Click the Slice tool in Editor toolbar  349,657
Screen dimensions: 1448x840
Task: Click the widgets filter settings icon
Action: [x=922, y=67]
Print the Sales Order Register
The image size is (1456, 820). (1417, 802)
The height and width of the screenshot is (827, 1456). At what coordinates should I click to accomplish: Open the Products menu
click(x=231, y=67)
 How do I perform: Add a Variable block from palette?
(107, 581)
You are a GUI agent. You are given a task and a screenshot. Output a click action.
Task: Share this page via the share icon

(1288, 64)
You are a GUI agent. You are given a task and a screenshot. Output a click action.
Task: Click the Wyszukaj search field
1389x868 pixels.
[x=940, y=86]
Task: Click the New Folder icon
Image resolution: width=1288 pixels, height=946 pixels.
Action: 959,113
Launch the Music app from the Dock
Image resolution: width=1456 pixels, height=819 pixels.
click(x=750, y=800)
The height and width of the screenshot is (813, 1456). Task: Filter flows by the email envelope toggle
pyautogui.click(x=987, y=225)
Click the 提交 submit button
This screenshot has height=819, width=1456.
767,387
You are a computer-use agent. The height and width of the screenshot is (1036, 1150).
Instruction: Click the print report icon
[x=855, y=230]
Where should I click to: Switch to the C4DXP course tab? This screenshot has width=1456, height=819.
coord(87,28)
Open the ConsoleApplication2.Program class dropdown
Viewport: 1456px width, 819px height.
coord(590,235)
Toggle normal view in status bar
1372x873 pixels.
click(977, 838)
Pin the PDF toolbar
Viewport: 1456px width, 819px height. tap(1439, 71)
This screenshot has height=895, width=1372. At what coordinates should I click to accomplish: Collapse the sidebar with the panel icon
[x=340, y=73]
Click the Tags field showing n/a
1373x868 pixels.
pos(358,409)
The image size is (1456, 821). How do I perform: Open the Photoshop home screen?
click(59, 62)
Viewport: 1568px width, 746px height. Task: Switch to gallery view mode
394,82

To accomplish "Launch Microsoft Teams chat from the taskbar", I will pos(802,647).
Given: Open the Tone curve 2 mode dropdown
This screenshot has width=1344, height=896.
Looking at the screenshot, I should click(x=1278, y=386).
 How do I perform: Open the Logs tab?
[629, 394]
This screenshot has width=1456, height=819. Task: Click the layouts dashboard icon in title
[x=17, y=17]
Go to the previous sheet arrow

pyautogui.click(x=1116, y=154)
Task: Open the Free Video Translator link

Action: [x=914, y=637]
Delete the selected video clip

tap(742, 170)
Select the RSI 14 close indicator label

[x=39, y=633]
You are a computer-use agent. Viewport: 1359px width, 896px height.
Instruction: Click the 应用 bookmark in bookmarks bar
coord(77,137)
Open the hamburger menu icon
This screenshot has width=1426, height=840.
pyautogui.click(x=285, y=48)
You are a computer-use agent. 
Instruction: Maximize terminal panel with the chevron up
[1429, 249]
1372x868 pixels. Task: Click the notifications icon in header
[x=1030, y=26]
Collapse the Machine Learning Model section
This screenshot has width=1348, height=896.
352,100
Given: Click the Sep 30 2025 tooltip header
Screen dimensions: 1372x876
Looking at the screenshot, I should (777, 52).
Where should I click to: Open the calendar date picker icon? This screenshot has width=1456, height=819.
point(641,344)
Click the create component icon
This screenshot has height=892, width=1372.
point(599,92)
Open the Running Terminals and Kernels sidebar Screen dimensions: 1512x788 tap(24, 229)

★ ★ ★ ★ ★

*What you need to do*:
Only lines holding "Launch" are wanted; copy all of them from the listing.

*Completed task*:
Launch the Music app from the Dock
To accomplish "Launch Microsoft Teams chat from the taskbar", I will pos(802,647).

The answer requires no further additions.